Five Minutes With: Brandon Bell, President, ETS Express
Like many, Brandon Bell says he discovered the promotional products industry almost by accident – or was it fate?
Looking for a temporary gig between college and law school, Bell started out with OGIO as the company began dipping its toes into custom products, but he fell in love with the camaraderie of the promotional products business and decided to pursue a higher education on the job.
His passion for service and eagerness to learn about the industry earned him a series of opportunities, and ETS Express founder Sharon Eyal recruited Bell to join the management team at the supplier over a decade ago. Now, with ETS having become an independent subsidiary of PCNA and Eyal making his exit, Bell is stepping up to lead the company into its next phase.
PPB spoke with Bell to learn about what drives him and what he loves about the industry, as well as what’s next for ETS Express.
PPB How did you break into the industry to begin with?
Bell I decided to take a year off to study for the LSAT, and I literally was just trying to find a job that would fulfill me for that year. I put in for a customer service position, and I actually didn’t get the job at the very beginning. I told them I was only looking for employment for a year. I probably shouldn’t have said anything, but I just wanted to be honest. About three days later, I got a phone call from the customer service manager.
Fast-forward about seven or eight months into it, they pulled me aside and said, “We want you to stay here, and we’ll create this position for you.” I absolutely fell in love with the industry in that short period and developed great friendships with some dear friends that I’m friends with today still. It’s really cool that you can be friends with customers and go make money together – I love that aspect.
Long story short, I decided to cancel the whole law school thing and take on this position helping run this promotional product division. And we had a blast.
PPB ETS Express is based in California on the coast between LA and Santa Barbara – which happens to be very near where you grew up. When you were recruited to ETS, did that job seem like it was meant to be from the start?
Bell I grew up 10 minutes away. I went down to Oxnard and met with Sharon, one of the founders and CEO, and I had a great conversation with him and instantly fell in love with him, his family and how he approached things. And I thought this was a huge opportunity with someone who would show me what they do and how they run the business and let me be involved and take the things that I’ve learned and help apply them there. I felt like I could help make an impact, so it was immediately attractive, and here I am 12 years later.

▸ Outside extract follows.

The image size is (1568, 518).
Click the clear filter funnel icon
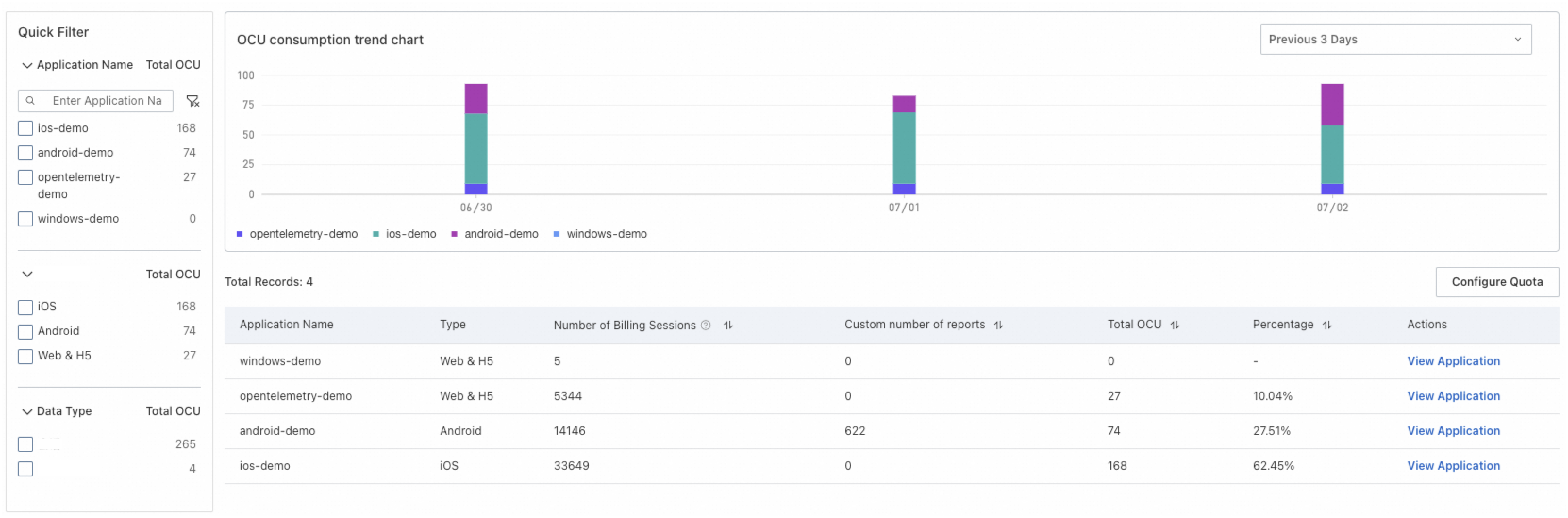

PPB Where did you learn your work ethic?
Bell I grew up in a farming family, so it was always a strong work ethic. You have to work for what you want. And I took a two-year sabbatical [after high school] to do a church service mission in Boston. A big focus of that was finding service opportunities and getting involved with the community, lending an impact, finding those in need and how you can help.

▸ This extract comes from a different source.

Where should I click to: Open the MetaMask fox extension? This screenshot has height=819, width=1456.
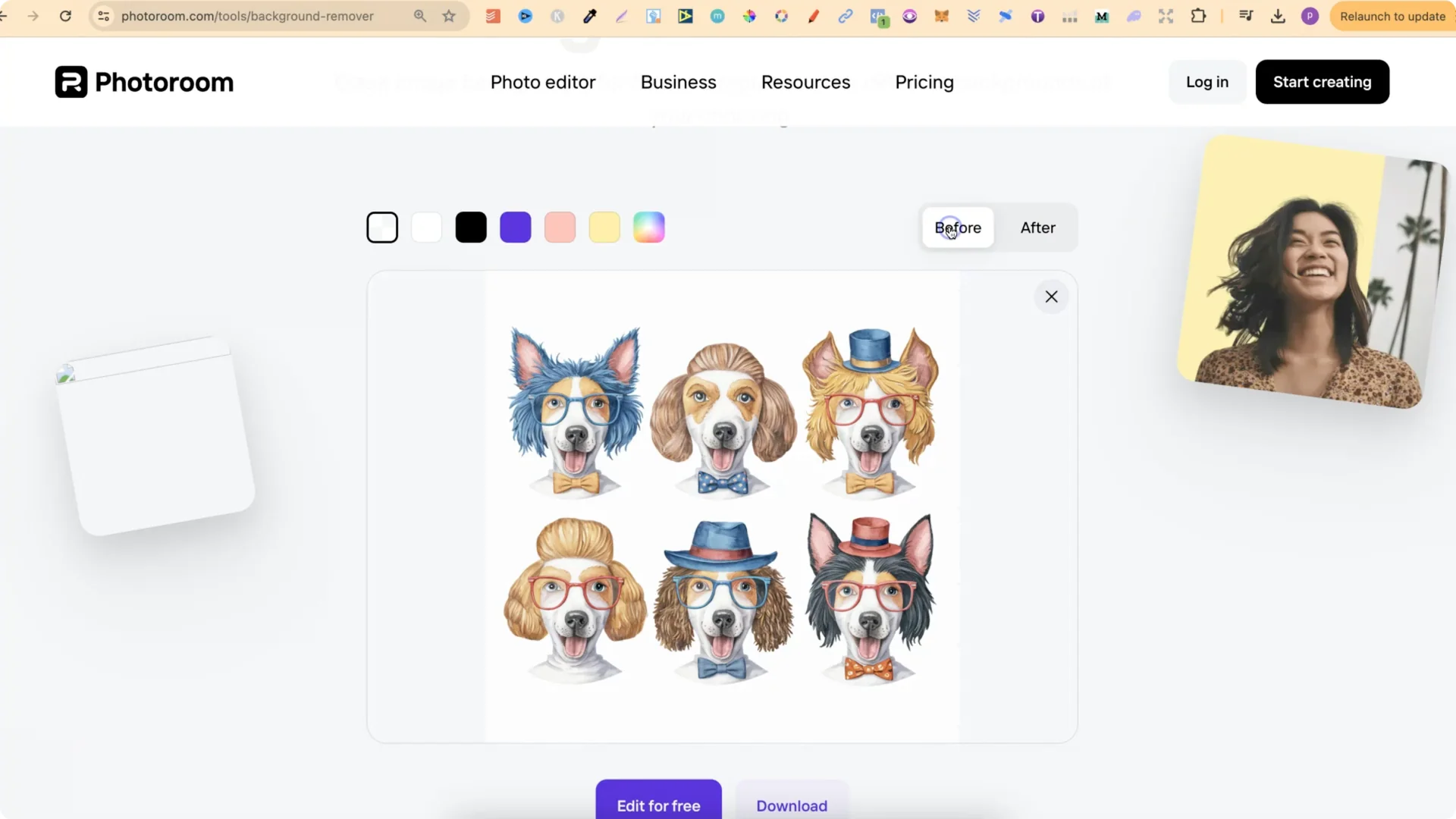click(x=943, y=16)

I learned a lot, but really from a social interaction standpoint, there’s this weird thing that happens when you get thrown into this mission life. There’s a whole training process of how to interact with people. The intent isn’t to be salesy, but there are a lot of principles that could be applied to a genuine approach with people and getting to know them, developing genuine trust.
And there’s nothing like getting rejected time and time again, day after day. That just does something to you where you learn to handle rejection well. You don’t really get afraid of people saying no – it’s just a normal response that people give, and boom! on to the next one. When you do that literally all day, every day, for two years, it kind of morphs you into a different person.
PPB PCNA recently bought ETS Express. How is the transition going?
Bell I’ve always had a great respect for PCNA and how they run the company. It’s a great team to be part of. They saw what ETS does, the quality of our business and how we run things, and they made the decision to keep this as a standalone business within the portfolio.
There are a lot of things that we continue to do as a family-run business from a culture standpoint. A lot of our employees thrive on it and love it, and Neil [Ringel, PCNA CEO] has done a great job recognizing that and just letting that be.
It’s been super humbling to have peers openly express their respect and support for this transition. It’s nice and comforting to know that, as we segue and know that we have a job to do, we’re in sync. We’ve had that same cadence and relationship before, and it just continues in a good and uplifting, positive way.
PPB What do you hope to keep exactly the same as it’s always been? What do you hope to change?
Bell Our employees and our team here have developed this culture, and they respect and treat the business as if it’s their own. I want that to continue. They need to know that this has been a wonderful family-owned business for the last 35 years and they can still look at it that way.
We need to get back to ETS Express and find more ways of reducing order friction – basically, making it a pleasure to do business as it relates to when you send in your order and how quickly you can get it. I was super excited when we were at NALC to hear about Dale’s [Denham, PPAI president and CEO] plans of helping make that type of technology more readily available to everybody.
How do we get that information to the production team quicker so that the orders get done quicker? That’s what I’d like to see change and get back to that “ETS Express” name and get it done quicker than everybody else.